Du temps des clavecinistes à celui des modernes, Olivier Baumont trace le portrait d’un univers et de son époque, se souvenant que Jules Massenet, le maître aimé de Reynaldo Hahn aura écrit un Menuet pour sa Thérèse, s’adaptant au clavecin l’Allegro de la Sonatine du Vénézuélien, et incarnant au clavecin, avec la troisième main de Nicolas Mackowiak l’épinette évoquée par Ravel mettant en musique le poème de Clément Marot qu’Ingrid Perruche chante pour l’intimité d’un salon.
Le voyage commence et s’achève chez Couperin, ce compositeur du sensible, ce pastelliste des âmes, à travers le temps peut-être le plus vrai double, pour l’émotion, de Marcel Proust. Olivier Baumont boucle ici son propre univers, lui qui fit de Couperin le sommet de son art, dans cet album raffiné, spirituel, où il révèle jusqu’au pastiche des Six Pièces de clavecin d’Eugène Anthiome : la Toccata donne envie d’entendre le reste de cette suite.
LE DISQUE DU JOUR
Un clavecin pour
Marcel Proust
François Couperin
(1668-1733)
Les Baricades mistérieuses
(No. 5, extrait du « Second Livre de Pièces de clavecin, Ordre VI »)
Les Ombres-errantes
(No. 5, extrait du « Quatrième Livre de Pièces de clavecin, Ordre XXV »)
Jean-Philippe Rameau (1683-1764)
Les Indes galantes [RCT 44] – Quatre Concerts (Grande Suite pour le clavecin arrangée par le compositeur)

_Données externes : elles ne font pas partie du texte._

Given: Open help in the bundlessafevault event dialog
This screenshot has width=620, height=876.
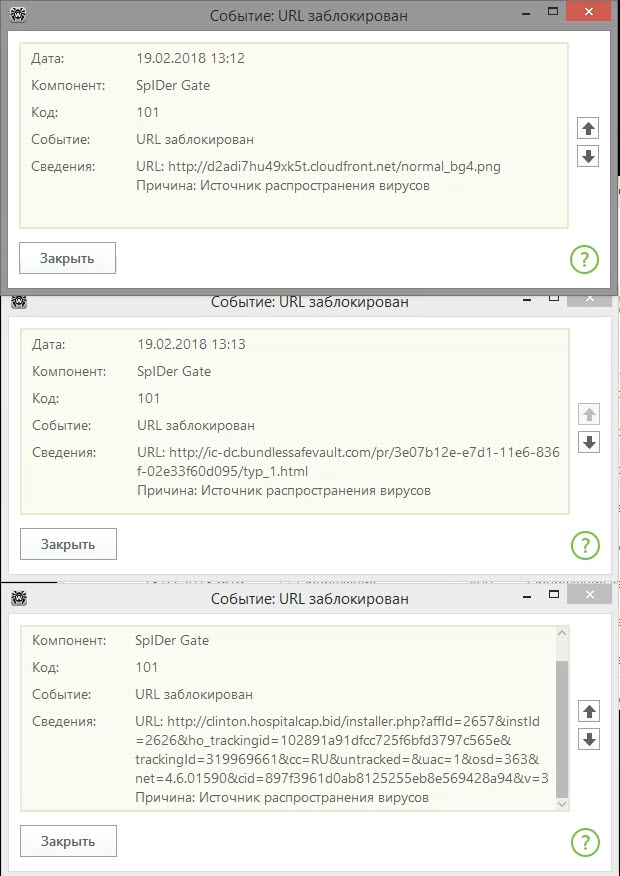Looking at the screenshot, I should pyautogui.click(x=584, y=545).
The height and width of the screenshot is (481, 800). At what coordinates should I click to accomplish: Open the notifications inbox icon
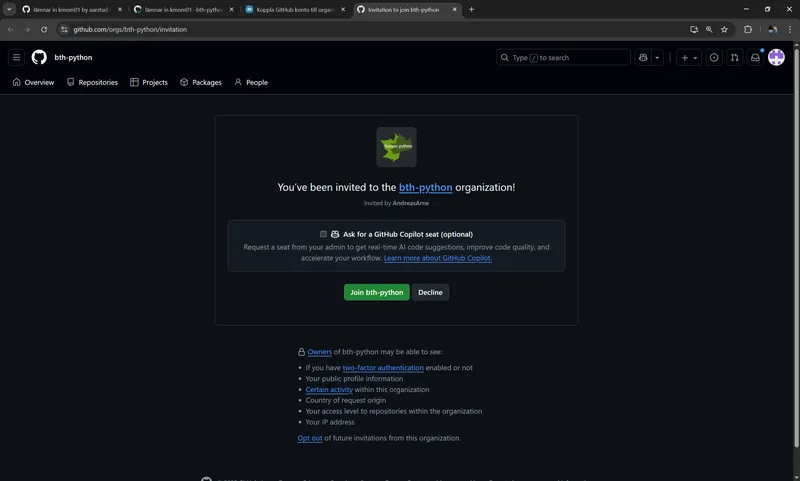(x=755, y=58)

(5 extraits : No. 11. Premier air des Fleurs – No. 13. Gavotte vive pour les Fleurs – No. 7. Air [gracieux] pour les Amours – No. 12. Air [tendre] pour la Rose – No. 17. Gavotte pour les Fleurs
Leontzi Honauer (c. 1730-c. 1790)
Sonate pour clavecin avec accompagnement de violon No. 5 en la majeur, Op. 3 No. 5 (extrait : II. Andante)
Jules Massenet (1842-1912)
Thérèse – Le Menuet d’amour
Johann Sebastian Bach (1685-1750)
Suite anglaise No. 6 en ré mineur, BWV 811
(2 extraits : VI. Gavotte I – VII. Gavotte II ou Musette)

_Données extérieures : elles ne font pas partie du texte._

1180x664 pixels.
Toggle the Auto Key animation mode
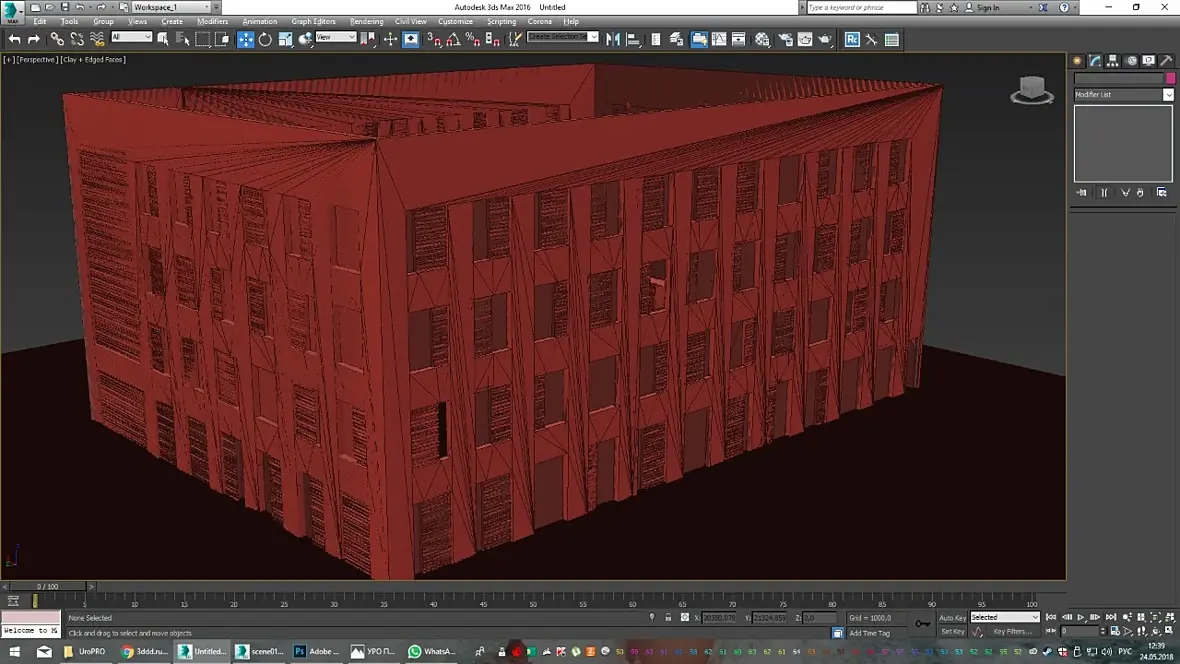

Prélude et Fugue [No. 6] en ré mineur, BWV 851
Eugène Anthiome (1836-1916)
Toccata en ut mineur
Domenico Scarlatti (1685-1757)
Sonate pour clavier en sol majeur, K. 144
Sonate pour clavier en sol majeur, K. 55
Jean-Philippe Rameau (1683-1764)
Dardanus, RCT 35 – Gavotte (arr. pour clavecin : Balbastre)
Reynaldo Hahn (1874-1947)
Sonatine pour piano (extrait : I. Allegro non troppo)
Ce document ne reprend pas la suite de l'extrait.